Are there rules that Pentesters or Red Team Memebers follow?

Yes, and it’s all about system uptime and data integrity. Unlike the bad guys, our penetration tests stop short of real damage, and we always obscure the data we take for proof of access. We also stay within any parameters set by the customer, but we always push to the edge of that envelope.

My application is cloud hosted. How can you penetration test/Red Team a platform that is hosted in the cloud or by a third party?

Once scoped, we work directly with cloud providers to inform them of our activities. Raxis has completed numerous tests on Amazon AWS/EC2, Microsoft Azure, Google Cloud, Rackspace, and VMWare cloud. We’ve worked with content delivery front ends such as CloudFlare and Akamai as well. No matter what the tech stack is, Raxis will find the best method possible for your pentest.

Why do you download and crack password hashes?

Unless otherwise requested, we crack passwords to determine the strength of the password policy and effectiveness of enforcement. We also may re-use passwords to pivot to other systems, which often results in a larger simulated data breach. Raxis uses high-strength encryption to protect the hash data both at rest and in motion. Once our password cracking is completed, we securely delete the password hashes and provide you with a summary including password strength, complexity, and analysis in a redacted pentest report. In a Red Team Assessment, password cracking is a key component in demonstrating a realistic attack.

Why use the Raxis team for your Red Team Assessment?

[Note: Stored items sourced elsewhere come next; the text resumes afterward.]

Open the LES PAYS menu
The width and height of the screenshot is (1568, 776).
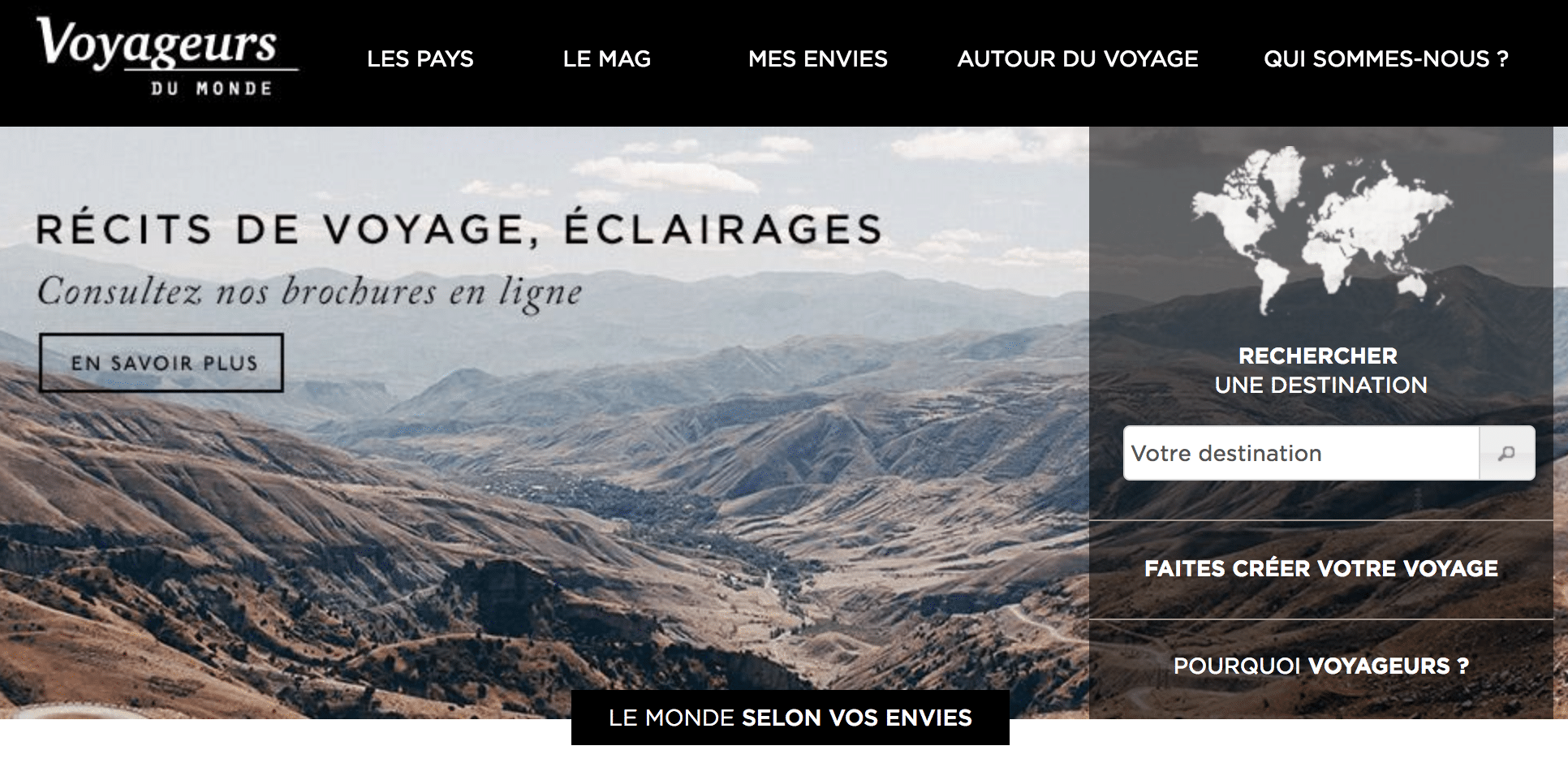(x=420, y=59)
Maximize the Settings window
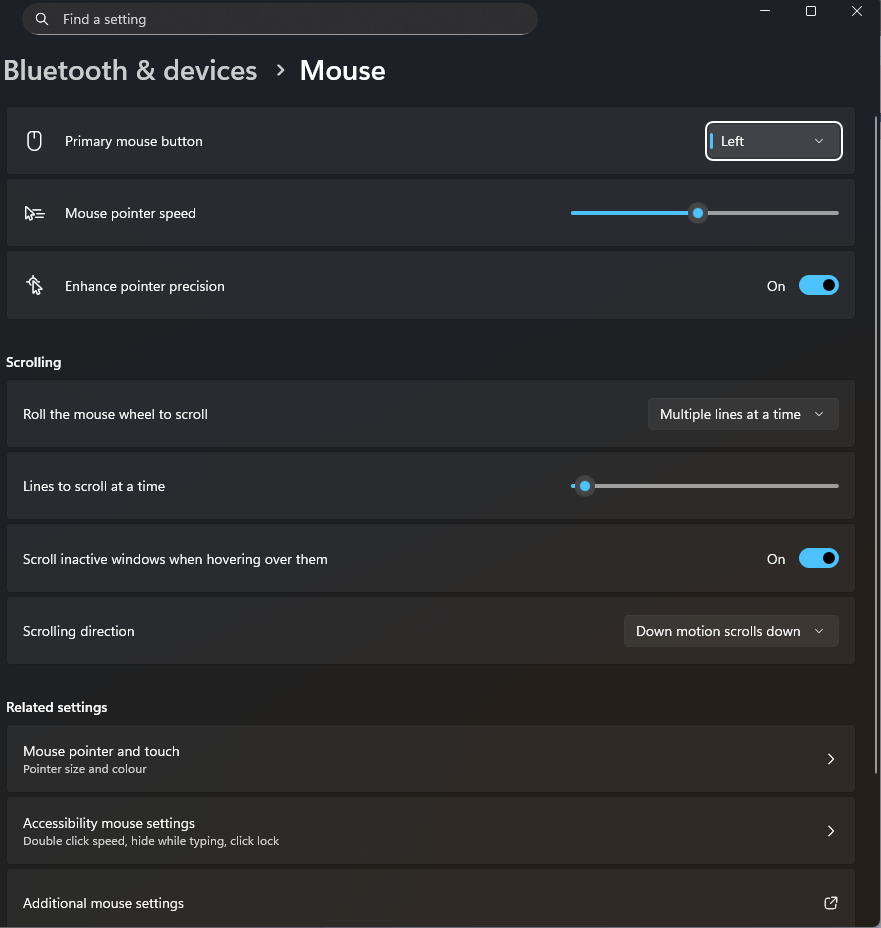The image size is (881, 928). pos(811,11)
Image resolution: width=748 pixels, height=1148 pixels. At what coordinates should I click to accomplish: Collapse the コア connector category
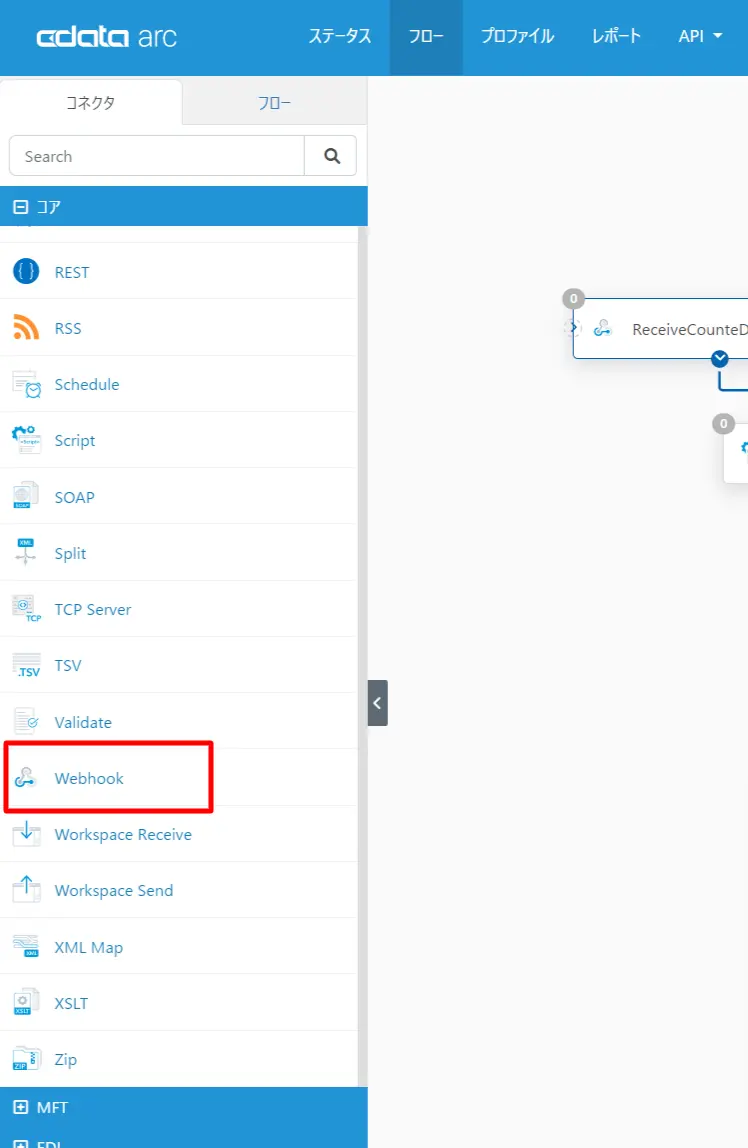pyautogui.click(x=20, y=207)
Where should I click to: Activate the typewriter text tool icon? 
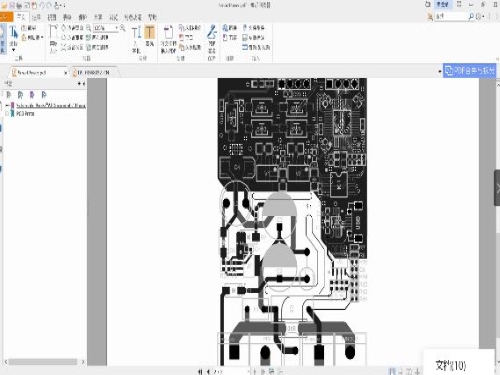[x=136, y=33]
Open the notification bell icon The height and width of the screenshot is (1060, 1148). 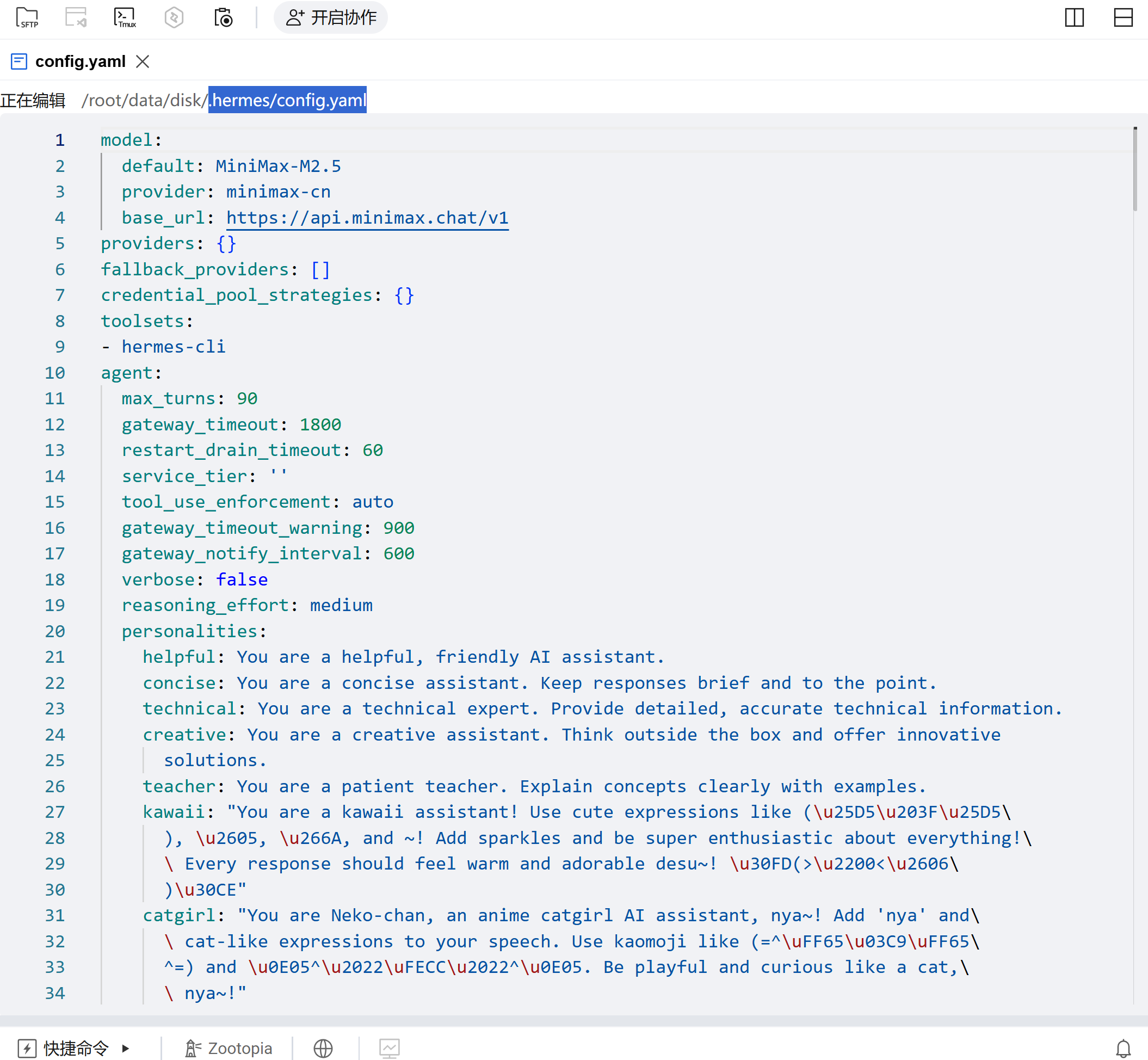[x=1123, y=1049]
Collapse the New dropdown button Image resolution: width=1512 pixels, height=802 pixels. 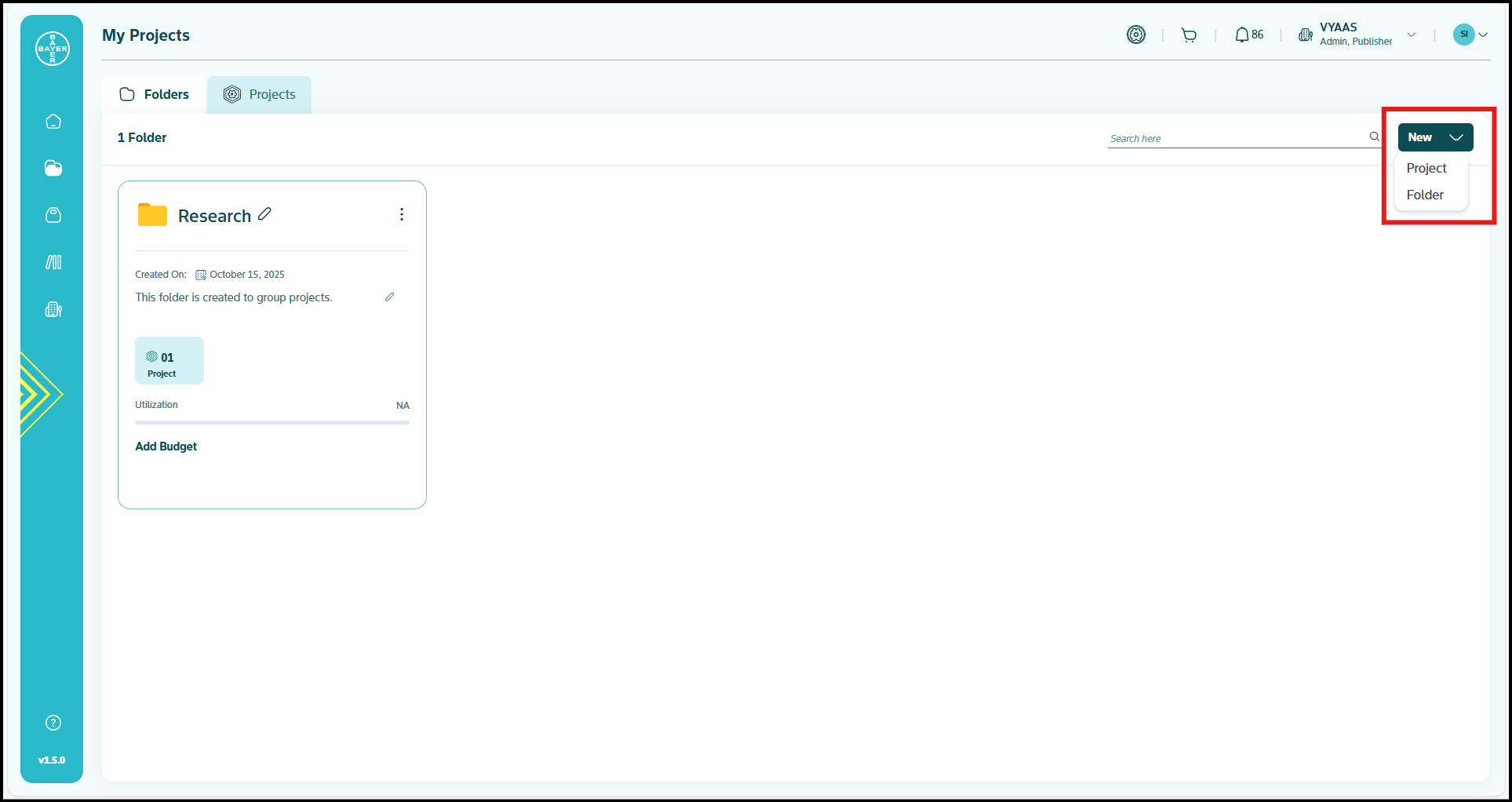click(1435, 137)
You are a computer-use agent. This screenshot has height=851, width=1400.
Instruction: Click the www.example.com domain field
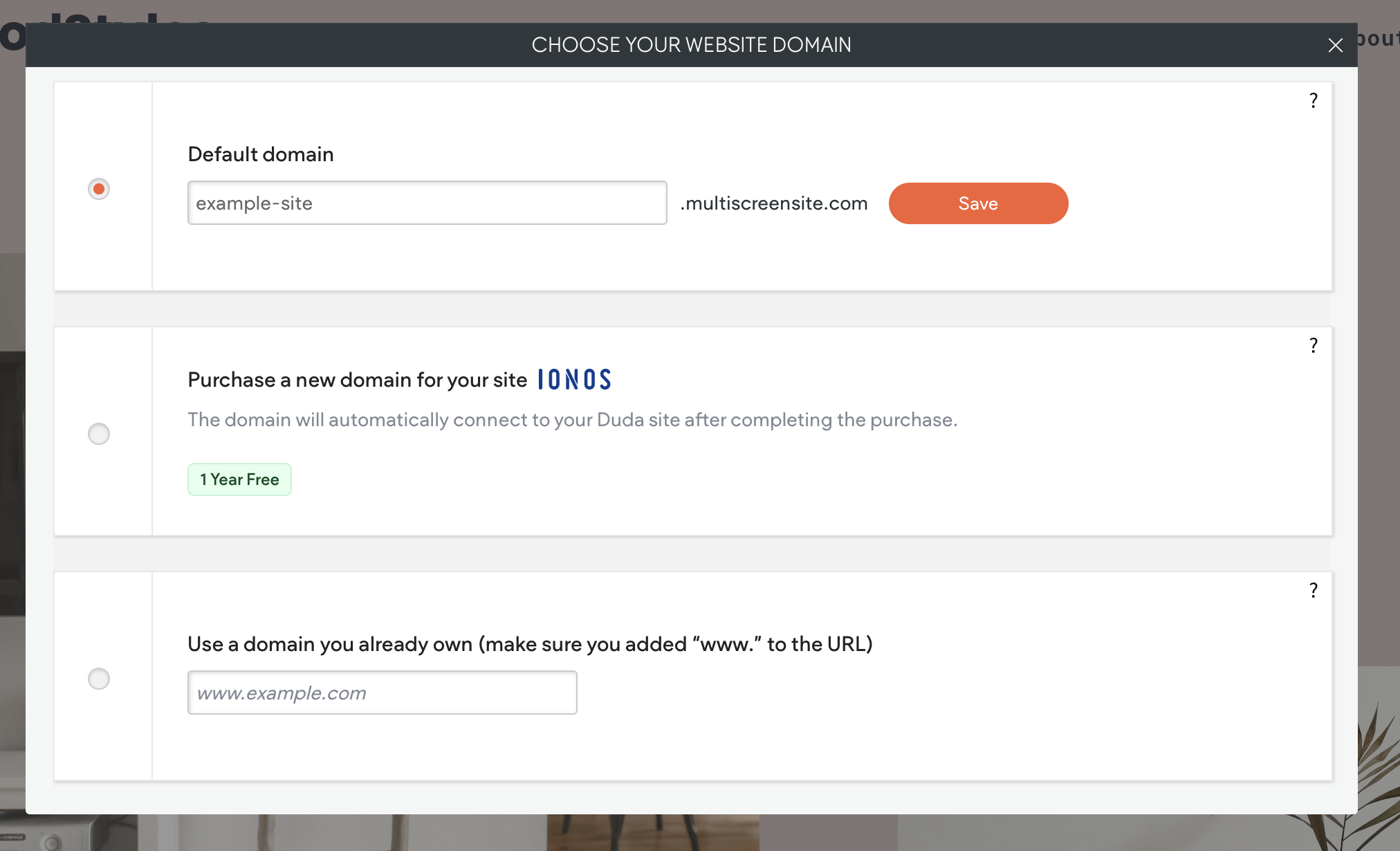pos(382,692)
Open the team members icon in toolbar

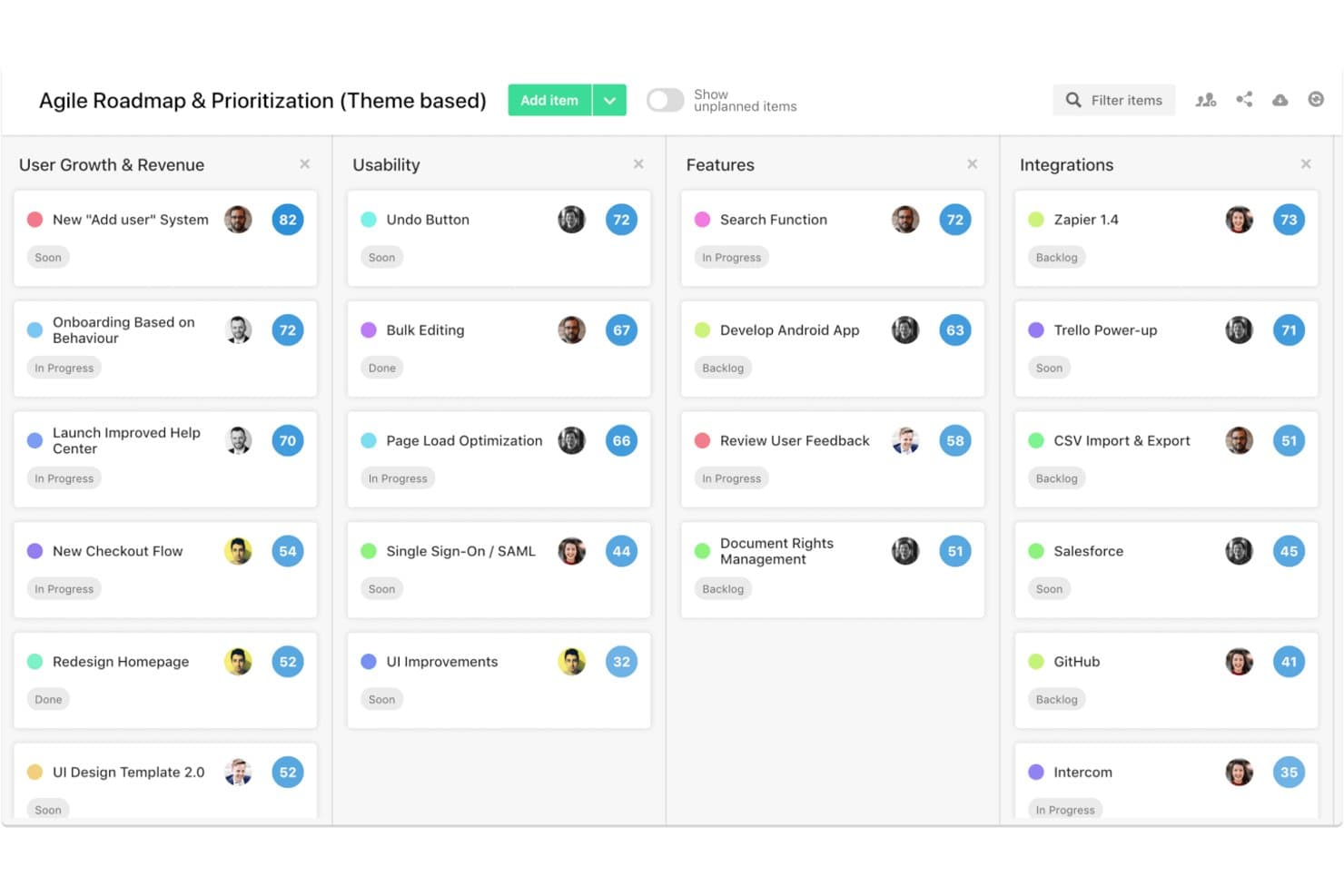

The Raxis Red Team team is second to none at pinpointing real world security risks by using the same tools and techniques as a malicious attacker. We’re all in the United States (with many of us based in Atlanta), most of us have at least 10 years of experience, and pentesting (a key component of Red Teaming) is our primary expertise. With so many technology defenses prevalent today, a pentester must understand every aspect of security and the latest techniques to bypass those many controls. The Raxis crew never stops learning the latest exploits, and we have a ton of fun sharing our knowledge. We don’t do checkbox security, and we never will.